* WORK INSTRUCTION: The result should be the lines from the one holding "Instruction: Collapse the" to the final line of the records below, repeated exactly and with no pictures.

* SUPPLIED ENTRIES:

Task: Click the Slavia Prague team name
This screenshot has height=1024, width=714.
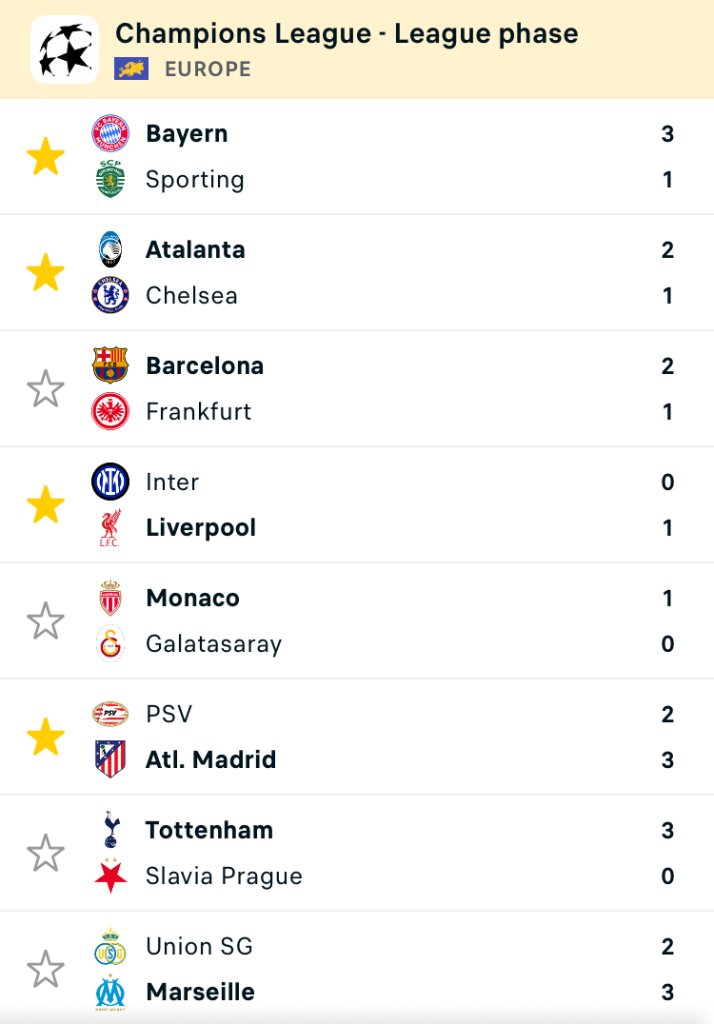Action: coord(224,876)
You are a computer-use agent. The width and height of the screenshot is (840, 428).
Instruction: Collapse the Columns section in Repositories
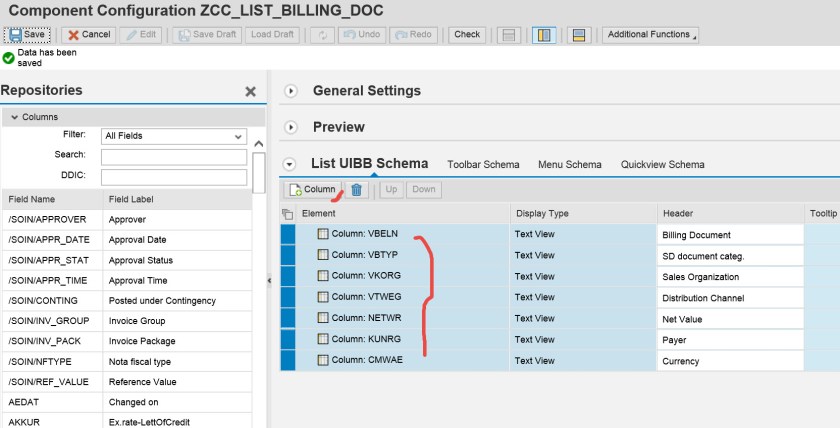point(15,117)
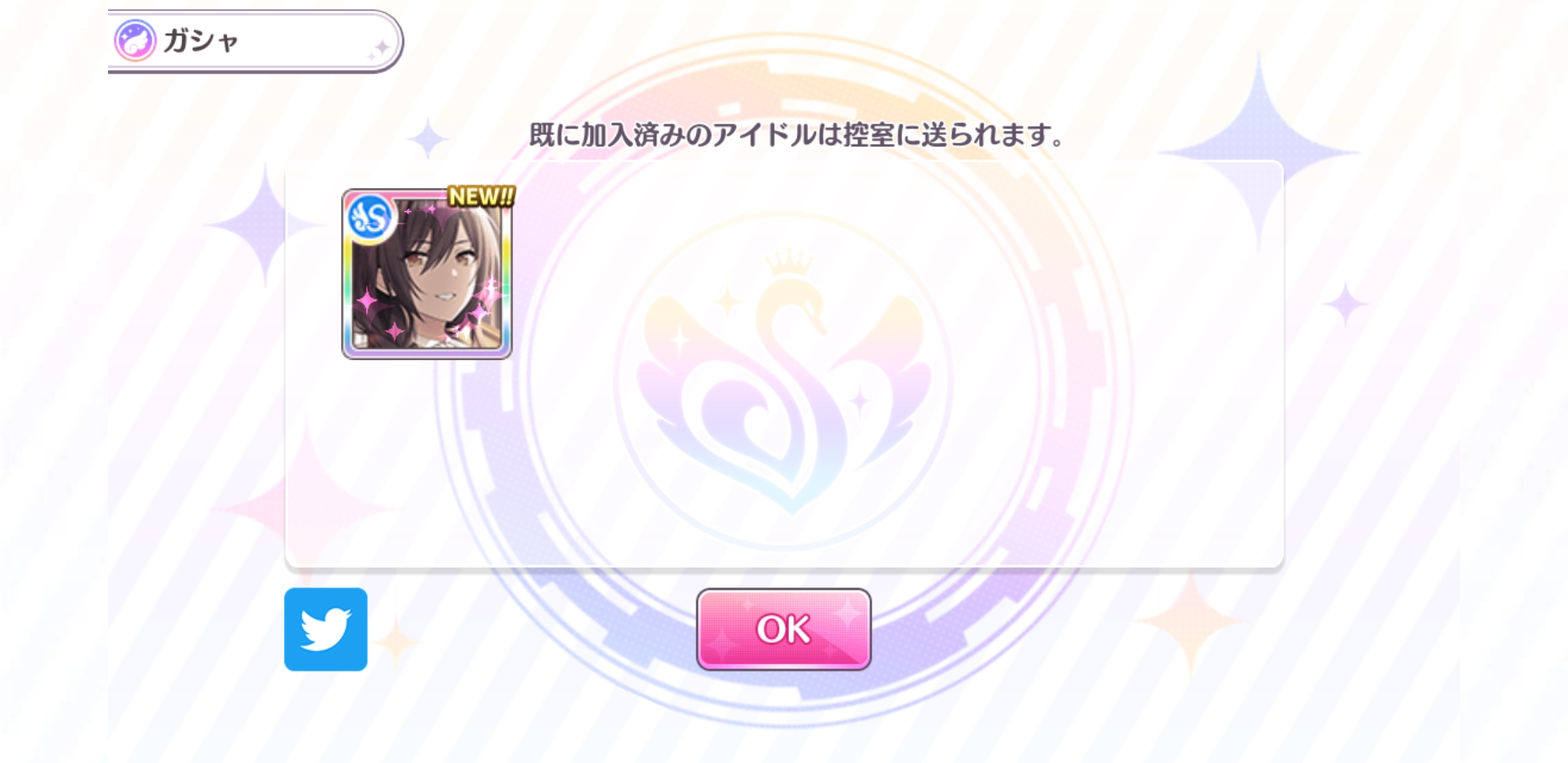
Task: Share the gacha result on Twitter
Action: point(326,629)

* TASK ANSWER:
Instruction: Collapse the Columns section in Repositories
point(15,117)
Task: Share the gacha result on Twitter
Action: point(326,629)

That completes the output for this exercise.